Ela respira fundo, como se estivesse escolhendo cuidadosamente o que vai dizer. “Eu sei que a recuperação é um processo longo e difícil, mas... ultimamente, eu tenho sentido que há mais acontecendo aqui, entre nós, do que só fisioterapia.”

O coração dispara no meu peito. Lá está. A linha que eu tanto temia. E agora, não há como fugir dela.

Eu deveria dizer algo, colocar um fim nisso antes que vá além. Deveria reforçar que nossa relação precisa ser puramente profissional. Mas as palavras ficam presas na minha garganta, e, pela primeira vez, não sei o que fazer.

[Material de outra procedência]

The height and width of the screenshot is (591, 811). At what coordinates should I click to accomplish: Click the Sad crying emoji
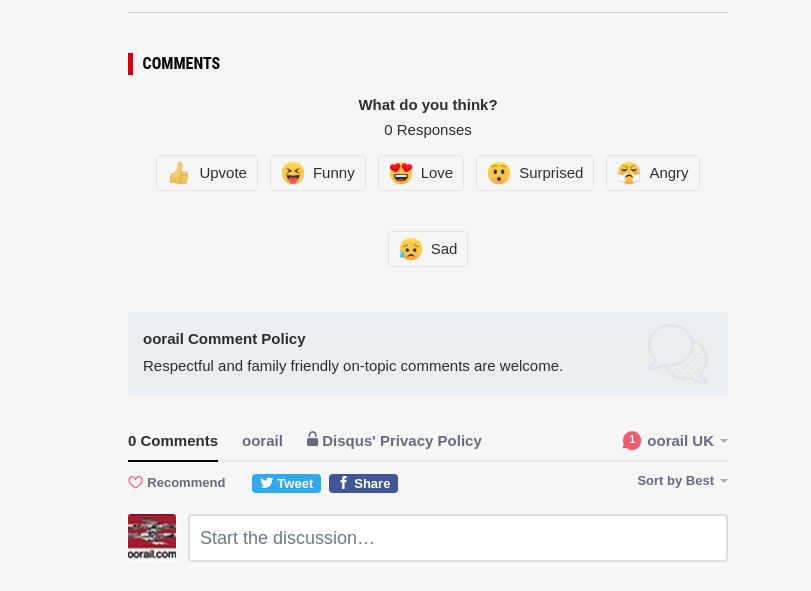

“Gabi...” começo, minha voz mais suave do que pretendia. “Você sabe que... nossa relação precisa ser focada na sua recuperação. É isso que importa agora.”

Ela não desvia o olhar, seus olhos fixos nos meus, e eu sei que ela entende, mas não aceita. E, no fundo, talvez eu também não esteja aceitando.

“Eu sei,” ela responde, devagar. “Mas isso não muda o que eu sinto.”

Essas palavras pairam no ar, e sinto o peso delas como uma âncora. Não posso negar o que estou sentindo. Não mais. Mas não sei se estou pronta para lidar com isso.

“Gabi, precisamos ser cuidadosas,” eu digo, tentando manter a calma. “Há muita coisa em jogo aqui. Sua recuperação...”

“Minha recuperação está indo bem, e muito disso é por sua causa,” ela interrompe, a voz mais firme agora. “Mas não estou falando só do físico. Você me ajudou a acreditar em mim de novo, e isso é mais do que qualquer tratamento poderia fazer.”

Eu suspiro, sabendo que ela está certa, mas também sabendo que ceder a esses sentimentos poderia complicar tudo. O silêncio entre nós cresce, e, por um momento, parece que o mundo inteiro parou.

Finalmente, digo: “Vamos... falar sobre isso outro dia. Hoje você fez um progresso incrível, e isso é o que importa agora.”

Ela acena com a cabeça, mas seus olhos ainda estão fixos nos meus. Sinto que essa conversa não acabou, mas por hoje, ambos sabemos que precisamos de tempo para processar. Me viro para sair da sala, o coração ainda acelerado e a mente um turbilhão.

Mas, enquanto fecho a porta atrás de mim, sei que, cedo ou tarde, terei que enfrentar o que está acontecendo entre nós.